A Virtual Stroll Around the Walls of Chester

Some Notable Memorials in the Overleigh Cemetery



Overleigh Gallery 2


Henry Raikes (1782–1854) has one of the most extravagant tombs in the Overleigh Cemetery, featuring a full-size prone statue of the occupant protected by an ornate stone canopy. It is located in the oldest part of the cemetery on the edge of a steep drop down to the River Dee and was erected here within just a few years of it's opening. Today, it is extensively- and picturesquely- overgrown by ivy.

Vicar Henry Raikes was Chancellor of the diocese of Chester. He was the son of Thomas Raikes, a London banker and merchant, and Charlotte Finch, daughter of Henry Finch, Earl of Winchelsea.

One of his three brothers was Thomas Raikes (the younger) (1777-1848), a London banker and merchant who later became a famous diarist and a dandy traveller on the Continent, mostly in France. One of his five sisters, Georgina Raikes, married Admiral Lord William FitzRoy (1782-1857) on 9 August 1816.

Henry Raikes was the grandfather of Henry Cecil Raikes (1838-1891), a British Conservative politician and one of the earliest British politicians to have had their voice recorded. George Edward Gouraud recorded him on behalf of Thomas Edison on the evening of 5 October 1888.

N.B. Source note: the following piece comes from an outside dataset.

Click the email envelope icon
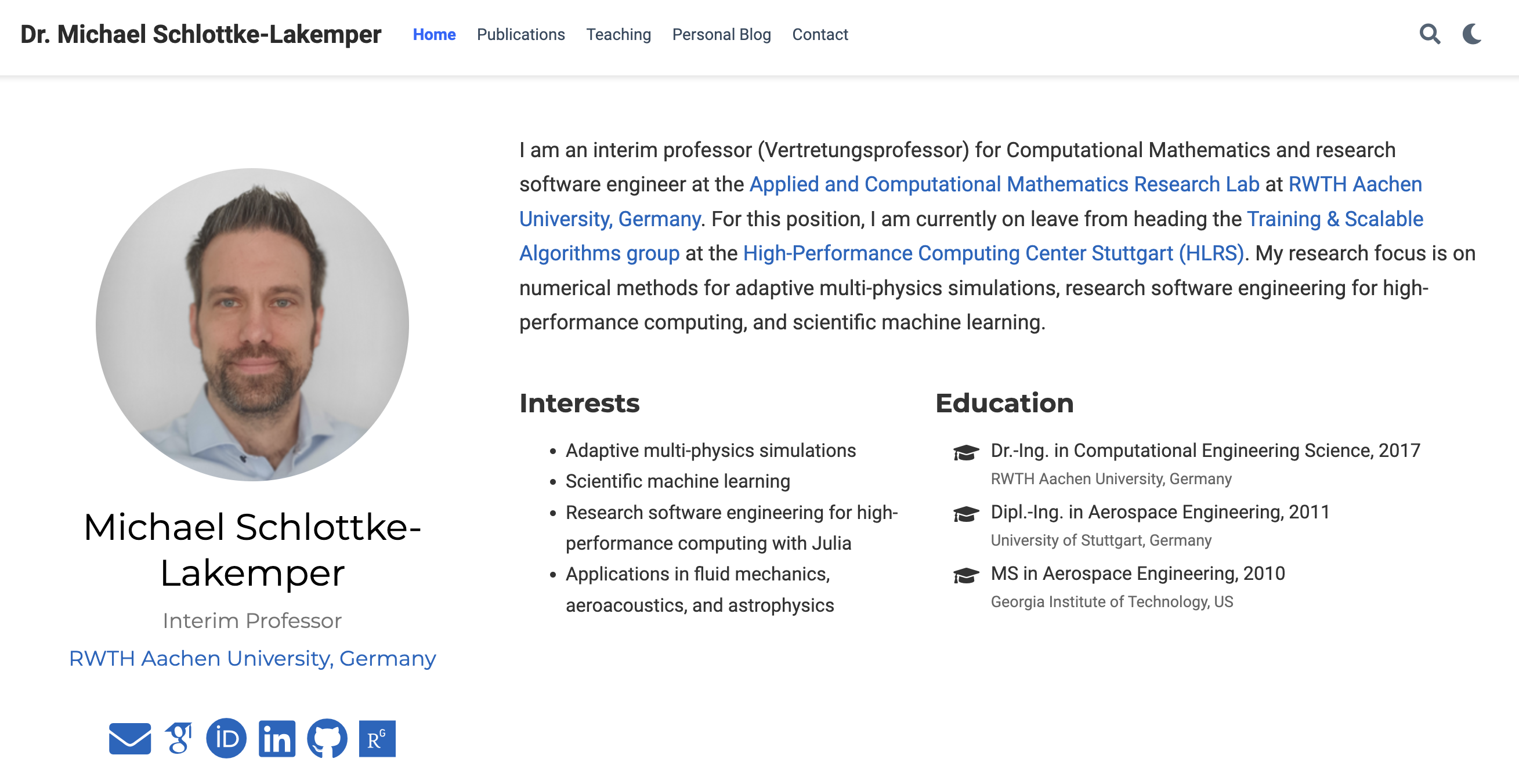 [x=130, y=739]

Next to the Raikes tomb stands this massive circular memorial. When the author took this photograph about 20 years ago, the tomb was fairly accessable but today it is completely hidden by heavy undergrowth. This is the shamefully-neglected grave of another of Chester's great men, the architect Joseph Turner. He was the designer of the Watergate, the Bridgegate, 'Pill-Box Terrace', the fine row of Georgian houses in Nicolas Street and the Bridge of Sighs crossing the canal, formerly linking the infamous Northgate Gaol with the Bluecoat Chapel in Northgate Street.